→ **TASK STATEMENT**
From the records below, output exactly the lines running from the line containing "Screen dimensions: 1568x784" through the line containing "Click chart icon", and no others.

→ **GIVEN DATA**
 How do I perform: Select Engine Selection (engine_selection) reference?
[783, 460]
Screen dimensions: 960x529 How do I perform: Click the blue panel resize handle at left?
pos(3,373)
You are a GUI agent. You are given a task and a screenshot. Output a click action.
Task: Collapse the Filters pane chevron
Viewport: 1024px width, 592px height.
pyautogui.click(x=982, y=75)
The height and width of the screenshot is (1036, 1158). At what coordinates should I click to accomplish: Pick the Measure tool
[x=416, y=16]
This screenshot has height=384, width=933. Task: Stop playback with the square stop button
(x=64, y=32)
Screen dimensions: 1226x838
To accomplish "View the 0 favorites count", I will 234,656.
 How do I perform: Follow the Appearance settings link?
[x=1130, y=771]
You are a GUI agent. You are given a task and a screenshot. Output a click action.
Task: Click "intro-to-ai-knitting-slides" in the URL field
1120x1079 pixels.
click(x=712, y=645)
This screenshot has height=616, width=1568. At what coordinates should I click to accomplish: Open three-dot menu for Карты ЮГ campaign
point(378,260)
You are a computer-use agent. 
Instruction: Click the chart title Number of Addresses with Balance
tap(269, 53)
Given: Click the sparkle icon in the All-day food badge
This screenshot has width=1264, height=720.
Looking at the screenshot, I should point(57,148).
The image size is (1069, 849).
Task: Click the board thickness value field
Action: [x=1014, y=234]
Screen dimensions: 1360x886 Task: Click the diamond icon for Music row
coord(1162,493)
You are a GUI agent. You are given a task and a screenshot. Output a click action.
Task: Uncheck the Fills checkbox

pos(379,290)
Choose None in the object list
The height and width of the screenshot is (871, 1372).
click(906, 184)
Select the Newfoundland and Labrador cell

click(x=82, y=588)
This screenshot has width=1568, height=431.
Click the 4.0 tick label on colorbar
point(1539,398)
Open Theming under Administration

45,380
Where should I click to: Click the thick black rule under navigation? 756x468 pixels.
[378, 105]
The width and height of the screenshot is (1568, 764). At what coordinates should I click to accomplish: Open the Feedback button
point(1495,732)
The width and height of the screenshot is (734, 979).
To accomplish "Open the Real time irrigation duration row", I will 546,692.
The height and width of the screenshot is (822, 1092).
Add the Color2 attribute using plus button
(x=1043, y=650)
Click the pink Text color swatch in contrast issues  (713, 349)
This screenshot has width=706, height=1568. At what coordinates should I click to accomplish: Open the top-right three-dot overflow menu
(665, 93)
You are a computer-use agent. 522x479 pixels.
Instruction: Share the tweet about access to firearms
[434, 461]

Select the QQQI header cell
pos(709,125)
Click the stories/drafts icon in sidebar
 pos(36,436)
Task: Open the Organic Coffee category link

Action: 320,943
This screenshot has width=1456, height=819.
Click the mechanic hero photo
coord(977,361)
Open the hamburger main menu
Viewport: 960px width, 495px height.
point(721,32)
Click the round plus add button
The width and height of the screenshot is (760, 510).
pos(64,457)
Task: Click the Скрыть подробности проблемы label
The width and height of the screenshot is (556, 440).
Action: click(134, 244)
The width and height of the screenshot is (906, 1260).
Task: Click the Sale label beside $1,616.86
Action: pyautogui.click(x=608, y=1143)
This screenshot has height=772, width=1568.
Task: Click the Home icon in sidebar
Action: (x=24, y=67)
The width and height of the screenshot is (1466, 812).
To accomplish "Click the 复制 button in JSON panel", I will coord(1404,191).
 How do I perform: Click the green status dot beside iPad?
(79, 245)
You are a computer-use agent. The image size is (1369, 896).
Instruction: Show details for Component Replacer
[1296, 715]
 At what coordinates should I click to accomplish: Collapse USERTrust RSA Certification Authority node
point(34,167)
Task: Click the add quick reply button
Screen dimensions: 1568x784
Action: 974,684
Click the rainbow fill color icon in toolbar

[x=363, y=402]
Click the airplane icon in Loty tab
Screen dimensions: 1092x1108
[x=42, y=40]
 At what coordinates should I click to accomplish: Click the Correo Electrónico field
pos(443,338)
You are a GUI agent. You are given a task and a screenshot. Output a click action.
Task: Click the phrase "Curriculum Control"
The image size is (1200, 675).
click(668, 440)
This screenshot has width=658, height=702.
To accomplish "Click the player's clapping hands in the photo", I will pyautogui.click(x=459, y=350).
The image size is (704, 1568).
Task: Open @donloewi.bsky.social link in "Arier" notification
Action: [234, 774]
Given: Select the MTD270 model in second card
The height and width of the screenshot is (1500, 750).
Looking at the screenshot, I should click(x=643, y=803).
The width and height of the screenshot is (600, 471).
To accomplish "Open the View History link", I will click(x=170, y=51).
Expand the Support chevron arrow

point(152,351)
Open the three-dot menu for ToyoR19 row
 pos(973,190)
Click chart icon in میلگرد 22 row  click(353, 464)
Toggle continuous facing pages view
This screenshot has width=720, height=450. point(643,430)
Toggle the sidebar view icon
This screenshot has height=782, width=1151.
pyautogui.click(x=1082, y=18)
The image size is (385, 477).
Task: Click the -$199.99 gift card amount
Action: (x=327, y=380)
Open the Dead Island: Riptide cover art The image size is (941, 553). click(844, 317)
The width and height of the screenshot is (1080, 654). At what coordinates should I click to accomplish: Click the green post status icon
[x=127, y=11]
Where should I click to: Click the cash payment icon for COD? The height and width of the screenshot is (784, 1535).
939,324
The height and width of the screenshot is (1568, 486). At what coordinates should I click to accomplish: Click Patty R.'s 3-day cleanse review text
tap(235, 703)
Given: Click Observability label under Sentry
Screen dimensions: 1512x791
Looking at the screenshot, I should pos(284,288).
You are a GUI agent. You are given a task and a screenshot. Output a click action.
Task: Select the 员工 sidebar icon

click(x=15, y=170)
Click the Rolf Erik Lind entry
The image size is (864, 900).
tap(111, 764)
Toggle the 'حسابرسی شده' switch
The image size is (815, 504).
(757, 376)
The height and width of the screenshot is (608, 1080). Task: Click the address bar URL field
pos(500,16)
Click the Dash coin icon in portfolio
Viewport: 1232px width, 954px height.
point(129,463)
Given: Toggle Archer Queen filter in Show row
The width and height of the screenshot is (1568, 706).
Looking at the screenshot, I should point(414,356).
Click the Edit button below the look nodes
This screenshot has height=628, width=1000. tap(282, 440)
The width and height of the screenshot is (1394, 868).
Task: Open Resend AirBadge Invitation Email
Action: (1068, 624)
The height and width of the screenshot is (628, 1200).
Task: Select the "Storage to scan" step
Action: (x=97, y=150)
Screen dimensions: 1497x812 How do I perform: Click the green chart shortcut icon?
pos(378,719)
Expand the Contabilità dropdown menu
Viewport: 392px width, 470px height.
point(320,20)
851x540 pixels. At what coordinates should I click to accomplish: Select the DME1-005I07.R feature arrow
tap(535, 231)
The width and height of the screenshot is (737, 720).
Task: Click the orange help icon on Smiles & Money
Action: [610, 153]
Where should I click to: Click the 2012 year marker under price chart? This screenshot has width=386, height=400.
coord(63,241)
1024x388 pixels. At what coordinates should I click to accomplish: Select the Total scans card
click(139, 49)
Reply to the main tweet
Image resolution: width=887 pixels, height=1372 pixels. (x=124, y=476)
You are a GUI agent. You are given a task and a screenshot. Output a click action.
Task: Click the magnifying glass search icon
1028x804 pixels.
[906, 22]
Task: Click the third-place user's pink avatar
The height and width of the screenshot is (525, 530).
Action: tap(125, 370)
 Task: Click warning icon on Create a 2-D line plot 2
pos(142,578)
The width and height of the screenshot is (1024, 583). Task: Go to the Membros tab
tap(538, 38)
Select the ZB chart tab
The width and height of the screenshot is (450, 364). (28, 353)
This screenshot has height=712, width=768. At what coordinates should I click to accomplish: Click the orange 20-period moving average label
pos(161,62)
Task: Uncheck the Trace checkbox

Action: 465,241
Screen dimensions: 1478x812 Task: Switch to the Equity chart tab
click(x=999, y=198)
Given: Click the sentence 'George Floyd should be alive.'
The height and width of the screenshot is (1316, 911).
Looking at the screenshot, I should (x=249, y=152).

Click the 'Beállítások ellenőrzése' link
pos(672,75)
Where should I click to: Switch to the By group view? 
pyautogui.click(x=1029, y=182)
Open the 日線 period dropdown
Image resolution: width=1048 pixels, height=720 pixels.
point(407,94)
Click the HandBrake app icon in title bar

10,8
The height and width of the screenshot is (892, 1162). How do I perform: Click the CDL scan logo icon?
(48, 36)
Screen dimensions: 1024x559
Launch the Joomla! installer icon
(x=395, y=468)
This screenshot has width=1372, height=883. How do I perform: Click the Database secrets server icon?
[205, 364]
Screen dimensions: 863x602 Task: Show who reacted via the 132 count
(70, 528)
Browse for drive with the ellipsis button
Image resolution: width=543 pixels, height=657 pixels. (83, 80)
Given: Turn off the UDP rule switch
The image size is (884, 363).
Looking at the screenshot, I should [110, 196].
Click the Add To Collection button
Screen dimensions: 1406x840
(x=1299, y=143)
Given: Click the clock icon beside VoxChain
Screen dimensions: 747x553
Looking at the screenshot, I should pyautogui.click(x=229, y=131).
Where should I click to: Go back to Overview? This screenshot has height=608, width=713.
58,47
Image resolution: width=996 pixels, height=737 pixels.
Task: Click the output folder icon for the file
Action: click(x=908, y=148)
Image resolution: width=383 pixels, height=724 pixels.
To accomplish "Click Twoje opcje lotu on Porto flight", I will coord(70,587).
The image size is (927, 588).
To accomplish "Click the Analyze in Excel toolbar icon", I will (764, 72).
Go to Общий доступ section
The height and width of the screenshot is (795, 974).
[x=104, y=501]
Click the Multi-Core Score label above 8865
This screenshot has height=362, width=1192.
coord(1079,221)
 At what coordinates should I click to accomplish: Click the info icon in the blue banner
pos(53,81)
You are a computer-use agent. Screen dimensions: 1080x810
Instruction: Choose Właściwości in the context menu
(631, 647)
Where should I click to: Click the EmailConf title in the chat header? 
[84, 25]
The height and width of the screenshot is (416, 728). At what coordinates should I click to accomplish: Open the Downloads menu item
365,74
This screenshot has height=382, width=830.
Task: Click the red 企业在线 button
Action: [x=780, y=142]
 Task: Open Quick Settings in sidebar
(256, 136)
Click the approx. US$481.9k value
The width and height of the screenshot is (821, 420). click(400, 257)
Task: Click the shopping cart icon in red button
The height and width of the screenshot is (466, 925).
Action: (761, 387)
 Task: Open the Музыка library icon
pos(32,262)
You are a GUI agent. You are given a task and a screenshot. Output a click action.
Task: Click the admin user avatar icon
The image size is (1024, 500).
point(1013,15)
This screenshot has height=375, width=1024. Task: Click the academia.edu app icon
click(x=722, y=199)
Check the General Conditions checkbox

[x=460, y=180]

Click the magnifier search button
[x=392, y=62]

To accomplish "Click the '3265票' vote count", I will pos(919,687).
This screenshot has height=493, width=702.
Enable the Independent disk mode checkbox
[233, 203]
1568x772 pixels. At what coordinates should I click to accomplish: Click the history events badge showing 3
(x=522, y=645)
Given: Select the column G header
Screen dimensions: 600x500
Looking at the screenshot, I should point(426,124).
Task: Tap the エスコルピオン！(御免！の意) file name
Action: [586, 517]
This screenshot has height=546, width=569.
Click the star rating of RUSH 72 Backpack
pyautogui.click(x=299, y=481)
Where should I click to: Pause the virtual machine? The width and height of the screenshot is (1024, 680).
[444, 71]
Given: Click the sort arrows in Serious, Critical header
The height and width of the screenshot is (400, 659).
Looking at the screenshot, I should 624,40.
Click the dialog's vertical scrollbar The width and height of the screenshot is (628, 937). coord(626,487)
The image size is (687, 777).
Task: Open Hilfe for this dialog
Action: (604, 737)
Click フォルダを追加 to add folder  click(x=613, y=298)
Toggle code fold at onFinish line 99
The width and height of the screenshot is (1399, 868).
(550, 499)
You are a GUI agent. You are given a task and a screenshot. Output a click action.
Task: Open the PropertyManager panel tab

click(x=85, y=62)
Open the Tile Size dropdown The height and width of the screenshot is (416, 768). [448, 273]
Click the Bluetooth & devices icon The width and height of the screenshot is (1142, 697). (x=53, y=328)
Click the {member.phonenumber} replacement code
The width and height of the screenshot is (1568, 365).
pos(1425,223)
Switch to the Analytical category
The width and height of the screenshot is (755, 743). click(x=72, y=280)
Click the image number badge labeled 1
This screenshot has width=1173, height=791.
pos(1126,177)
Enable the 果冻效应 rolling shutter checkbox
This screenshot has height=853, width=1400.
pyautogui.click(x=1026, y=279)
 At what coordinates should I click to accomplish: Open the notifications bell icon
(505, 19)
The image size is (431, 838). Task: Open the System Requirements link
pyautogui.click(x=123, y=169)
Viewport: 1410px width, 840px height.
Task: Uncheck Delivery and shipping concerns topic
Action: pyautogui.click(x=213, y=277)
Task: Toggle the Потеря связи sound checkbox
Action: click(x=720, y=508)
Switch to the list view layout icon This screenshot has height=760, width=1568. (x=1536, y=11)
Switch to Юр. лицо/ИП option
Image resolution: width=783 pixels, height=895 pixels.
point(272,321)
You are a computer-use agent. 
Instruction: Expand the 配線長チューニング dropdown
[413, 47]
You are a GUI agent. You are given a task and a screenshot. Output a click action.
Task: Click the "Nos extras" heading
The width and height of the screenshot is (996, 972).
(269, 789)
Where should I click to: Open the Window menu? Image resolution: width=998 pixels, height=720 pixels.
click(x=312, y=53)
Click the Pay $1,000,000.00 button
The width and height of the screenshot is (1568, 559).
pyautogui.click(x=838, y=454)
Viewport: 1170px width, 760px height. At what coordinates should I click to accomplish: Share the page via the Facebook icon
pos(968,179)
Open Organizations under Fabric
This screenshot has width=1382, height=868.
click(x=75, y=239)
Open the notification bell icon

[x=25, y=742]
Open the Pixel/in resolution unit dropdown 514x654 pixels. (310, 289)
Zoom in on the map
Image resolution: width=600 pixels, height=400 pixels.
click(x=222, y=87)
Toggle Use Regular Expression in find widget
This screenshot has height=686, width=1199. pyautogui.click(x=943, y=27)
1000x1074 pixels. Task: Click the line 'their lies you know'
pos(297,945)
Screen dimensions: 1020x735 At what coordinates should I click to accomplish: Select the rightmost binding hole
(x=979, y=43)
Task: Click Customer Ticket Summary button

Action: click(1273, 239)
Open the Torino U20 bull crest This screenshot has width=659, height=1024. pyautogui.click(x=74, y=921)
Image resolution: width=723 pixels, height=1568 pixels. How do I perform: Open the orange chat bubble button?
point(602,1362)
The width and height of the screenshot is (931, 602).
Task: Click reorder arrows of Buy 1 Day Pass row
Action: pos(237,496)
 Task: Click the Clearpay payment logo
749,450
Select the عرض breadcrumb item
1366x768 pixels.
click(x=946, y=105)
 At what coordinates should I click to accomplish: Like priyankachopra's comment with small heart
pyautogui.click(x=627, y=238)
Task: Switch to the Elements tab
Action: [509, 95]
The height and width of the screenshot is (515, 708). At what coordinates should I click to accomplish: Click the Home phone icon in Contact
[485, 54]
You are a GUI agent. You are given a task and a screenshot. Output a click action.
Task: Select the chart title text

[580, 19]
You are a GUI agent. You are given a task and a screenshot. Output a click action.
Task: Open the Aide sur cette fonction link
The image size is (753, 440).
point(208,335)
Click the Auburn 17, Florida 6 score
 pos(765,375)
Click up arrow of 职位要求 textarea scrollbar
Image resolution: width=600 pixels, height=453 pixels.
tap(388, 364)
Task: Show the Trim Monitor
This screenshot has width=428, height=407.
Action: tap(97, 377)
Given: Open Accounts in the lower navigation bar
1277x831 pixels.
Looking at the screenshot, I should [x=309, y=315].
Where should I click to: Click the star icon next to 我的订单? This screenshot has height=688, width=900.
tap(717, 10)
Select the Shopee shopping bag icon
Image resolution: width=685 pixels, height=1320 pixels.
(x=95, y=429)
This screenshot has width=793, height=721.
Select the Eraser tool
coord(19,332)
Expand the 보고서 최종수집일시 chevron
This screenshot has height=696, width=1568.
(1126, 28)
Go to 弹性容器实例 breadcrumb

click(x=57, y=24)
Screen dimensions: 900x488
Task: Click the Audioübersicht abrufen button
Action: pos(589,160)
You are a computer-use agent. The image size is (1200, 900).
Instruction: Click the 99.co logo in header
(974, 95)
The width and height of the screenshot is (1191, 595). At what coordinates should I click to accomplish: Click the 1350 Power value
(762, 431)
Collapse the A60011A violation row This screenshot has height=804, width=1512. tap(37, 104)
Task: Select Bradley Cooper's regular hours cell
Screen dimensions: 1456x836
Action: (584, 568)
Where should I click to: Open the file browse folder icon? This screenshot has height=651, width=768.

→ **OUTPUT**
Screen dimensions: 1568x784
Action: 974,684
Click the rainbow fill color icon in toolbar

[x=363, y=402]
Click the airplane icon in Loty tab
Screen dimensions: 1092x1108
[x=42, y=40]
 At what coordinates should I click to accomplish: Click the Correo Electrónico field
pos(443,338)
You are a GUI agent. You are given a task and a screenshot. Output a click action.
Task: Click the phrase "Curriculum Control"
The image size is (1200, 675).
click(668, 440)
This screenshot has width=658, height=702.
To accomplish "Click the player's clapping hands in the photo", I will pyautogui.click(x=459, y=350).
The image size is (704, 1568).
Task: Open @donloewi.bsky.social link in "Arier" notification
Action: [234, 774]
Given: Select the MTD270 model in second card
The height and width of the screenshot is (1500, 750).
Looking at the screenshot, I should click(x=643, y=803).
The width and height of the screenshot is (600, 471).
To accomplish "Open the View History link", I will click(x=170, y=51).
Expand the Support chevron arrow

point(152,351)
Open the three-dot menu for ToyoR19 row
 pos(973,190)
Click chart icon in میلگرد 22 row  click(353, 464)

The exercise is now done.